2NE1 und ihr Produzent Teddy Park
2009 brachte YG die Girlband 2NE1 (spricht sich „to anyone“) an den Start: Vier weibliche Idols, deren Songs überwiegend von Teddy Park produziert wurden. Der ehemalige Rapper kam 2006 zu YG und gilt bis heute als einer der prägendsten Hausproduzenten, der später großen Anteil an dem Erfolg von Blackpink haben sollte. 2N1 traten zuerst im Duett mit Big Bang in Erscheinung – bei einem Song namens „Lollipop“ , der durch einen bekannten Werbe-Spot zum Hit wurde. Die erste Bandsingle von 2NE1 folgte dann wenig später mit „Fire“. Viele ziehen bis heute stilistische und musikalische Parallelen zwischen 2NE1 und Blackpink – was nicht ganz von der Hand zu weisen ist.
Expansion dank Psy-Effekt
2012 richtete sich der internationale Fokus in bisher ungekanntem Maße auf K-Pop und YG. „Schuld“ daran war niemand geringeres als Psy, der zu Zeiten von „Gangnam Style“ bei YG unter Vertrag war. Yang Hyun-suk nutzte das gut laufende Geschäft um weiter zu expandieren: In den Folgejahren gründete er eine Agentur für Schauspielerinnen und Schauspieler, diverse Sublabels und eine Modelagentur.
Außerdem war Yang Hyun-suk zu dieser Zeit in vielen TV-Shows als Juror vertreten – wie auch andere K-Pop-Bosse. Yang Hyun-suk holte sich auf diese Weise einige talentierte Idols oder Sängerinnen an Bord. Zum Beispiel Lee Hi, die man im folgenden Video sehen kann – der Typ mit der smarten Mütze am Anfang ist übrigens Yang Hyun-suk.
Die Band, die alle Erfolge überstrahlt: Blackpink
2015 debütierte die Band iKon bei YG, weniger später wagte die Boyband Sechs Kies ihr großes Comeback – gut 16 Jahre nach ihrem Aus.
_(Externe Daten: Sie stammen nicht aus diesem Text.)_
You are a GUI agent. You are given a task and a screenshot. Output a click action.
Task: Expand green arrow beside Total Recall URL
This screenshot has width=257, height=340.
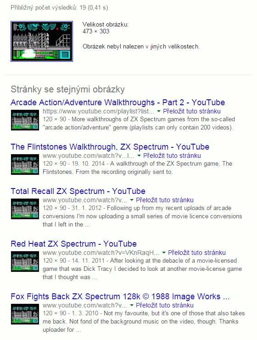(x=132, y=200)

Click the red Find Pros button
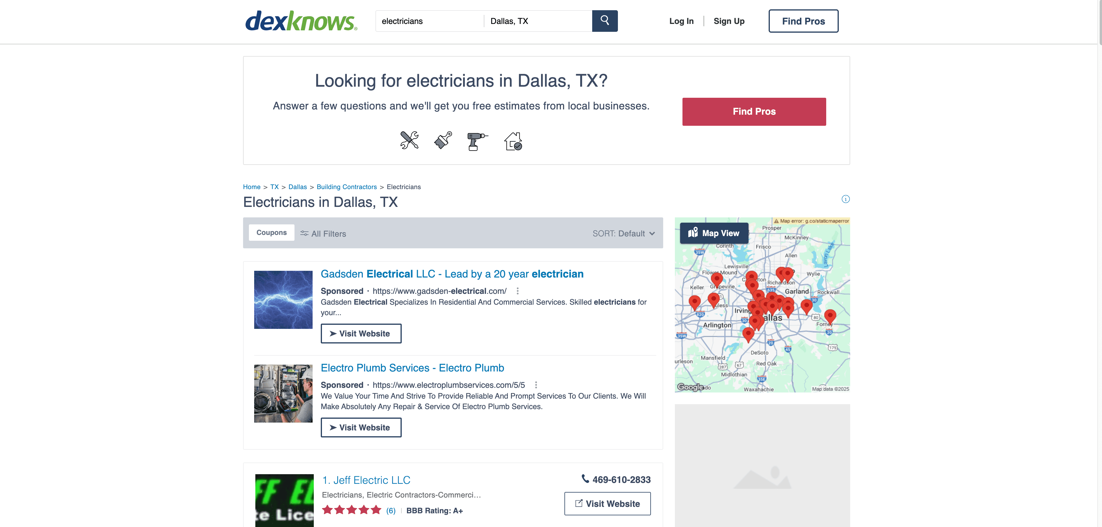point(754,112)
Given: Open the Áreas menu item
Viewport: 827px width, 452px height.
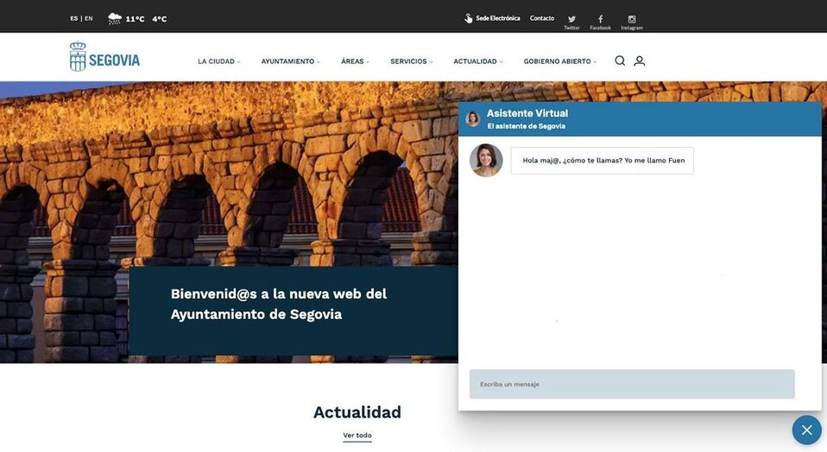Looking at the screenshot, I should [355, 61].
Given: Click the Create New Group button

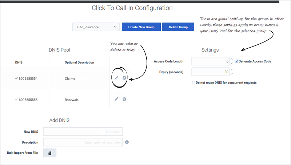Looking at the screenshot, I should 141,27.
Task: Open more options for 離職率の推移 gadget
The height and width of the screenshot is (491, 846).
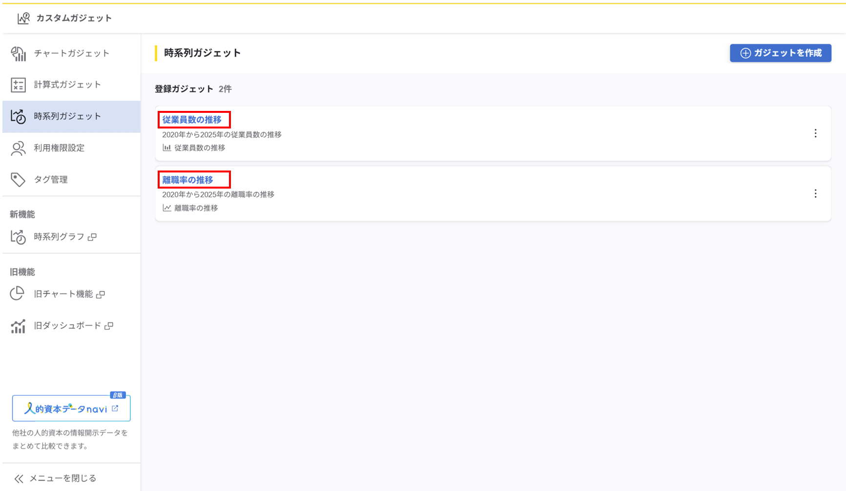Action: click(x=815, y=194)
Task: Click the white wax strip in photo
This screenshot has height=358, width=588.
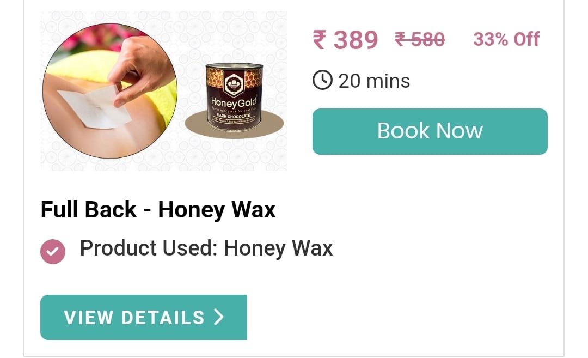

Trotzdem überstrahlte in den nächsten Jahren eine Band alle anderen Erfolge: Blackpink. Als musikalischer Kopf der Band galt auch hier wieder YG-Hausproduzent Teddy Park.
Jisoo, Jennie, Rosé und Lisa feierten ihre Bühnenpremiere 2016 und wurden schnell zu einem Phänomen. Yang Hyun-suk sagte 2018 in einem Interview über Blackpink: „Wenn Teddy ein Mode-Designer wäre, dann wären Blackpink das Topmodel und die Modebrand, die den aktuellsten Trend am nächsten, oder ihm gar voraus sind.“ Wenn man K-Pop-Bosse so reden hört, versteht man schon, warum viele Menschen K-Pop als „manufactured“ abwatschen. Der Arbeitsansatz ist schließlich – nicht unbedingt anders – aber vielleicht ehrlicher: Pop ist auch ein Produkt. Dieser Fakt wird im K-Pop recht unverblümt gelebt und professionell umgesetzt.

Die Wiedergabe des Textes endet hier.